Il est étrange de constater que, dans son entourage, même le plus familier, nul ne soupçonne la réelle origine de cet état qui désole ses amis. Tous attribuent sa langueur, sa faiblesse, son pitoyable amaigrissement, au chagrin qu’elle éprouve d’avoir perdu Mora et la chapitrent à l’envi, avec une affectueuse logique, sur la stérilité des regrets éternels : « Vous vous êtes fait, lui écrit Suard[2], des idées exagérées de passion, qui raniment un sentiment prêt à s’affaiblir et rappellent à votre imagination tout ce qui peut le rendre plus amer et plus durable.

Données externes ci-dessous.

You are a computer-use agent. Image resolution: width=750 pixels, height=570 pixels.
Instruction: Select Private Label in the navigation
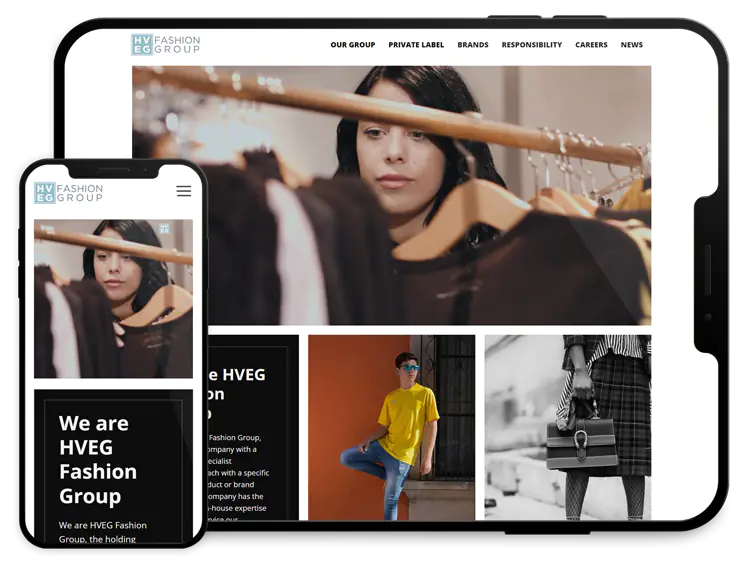point(416,45)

Ah ! mademoiselle, je n’aurais qu’un vœu à former : ne soyez pas plus grande que nature ! Laissez-vous aller à ce qui vous attire, ne rappelez pas les souvenirs funestes qui s’enfuient, et consolez-vous de n’être pas inconsolable. » Condorcet, Mme de Boufflers et ses autres amis lui tiennent le même langage, qui la pénètre, à leur insu, d’une humiliation douloureuse. « Ils croient tous[3]que c’est la mort de M. de Mora qui me tue. Mon ami, s’ils savaient que c’est vous, que c’est votre mariage qui a frappé le coup mortel ! Quelle horreur ils auraient pour moi ! Que je leur paraîtrais méprisable ! Ah ! ils ne m’accuseraient ni plus haut ni plus fort que ma conscience. » Et, dans son aversion pour le mensonge, elle est quelquefois sur le point de leur tout révéler : « Je ne sais comment il ne m’est déjà pas échappé vingt fois les mots qui découvriraient le secret de ma vie et de mon cœur ! » Elle se tait cependant ; personne ne lit dans cette âme déchirée. Trente ans plus tard, quand la veuve de Guibert se décide à faire publier les premières lettres de Julie, Mme Suard ouvre le volume ; à peine en a-t-elle lu dix pages, que le livre lui tombe des mains ; elle court chez son mari : « Mon ami, lui crie-t-elle,

  1. Lettre du 7 novembre 1775. Archives du comte de Villeneuve-Guibert.
  2. Archives du château de Talcy.
  3. Lettre du 7 novembre 177S. — Édition Asse.